UK: The House of Commons Transport Select Committee has published the Access Denied: Rights Versus Reality in Disabled People’s Access to Transport report calling an overhaul of laws, strategy and attitudes to make it easier for disabled people to use public transport.
The report calls on the government to set out concrete timescales for achieving independent accessibility across the rail network, and commit to setting out within 12 months a road map to inform the rolling stock, station and network enhancement strategies of the Department for Transport and future Great British Railways.
The committee says progress in implementing station accessibility upgrades has been halting, slow and costly. It suggests a different commissioning approach based on a rolling programme of rapid interventions, as opposed to individual station projects commissioned separately. By creating certainty and consistency for contractors, this could speed up delivery and lower costs.
The committee says DfT should commit to publishing an open register of key accessibility assets on the rail and bus network which can be drawn upon by journey planning tools.
A ‘seemingly routine, everyday nature of assistance failures’ is unacceptable, and accessibility must not be viewed through the same lens as customer service where less than 100% performance is considered normal.
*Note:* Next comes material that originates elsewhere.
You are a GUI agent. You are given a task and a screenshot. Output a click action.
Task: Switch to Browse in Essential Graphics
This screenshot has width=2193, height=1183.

The report says accessibility failures should be vanishingly rare, and a change of mindset is urgently needed ’recognising that accessibility is both a non-negotiable matter of human rights and discrimination, and a health and safety issue’.
‘This inquiry worked on the premise that people are disabled by barriers in society, not by their condition or difference, and that services should be designed to enable disabled people to travel independently, not reliant on others’, said Chair Ruth Cadbury when the report was published on March 20. ‘After all, services that work for disabled people also work better for everyone.’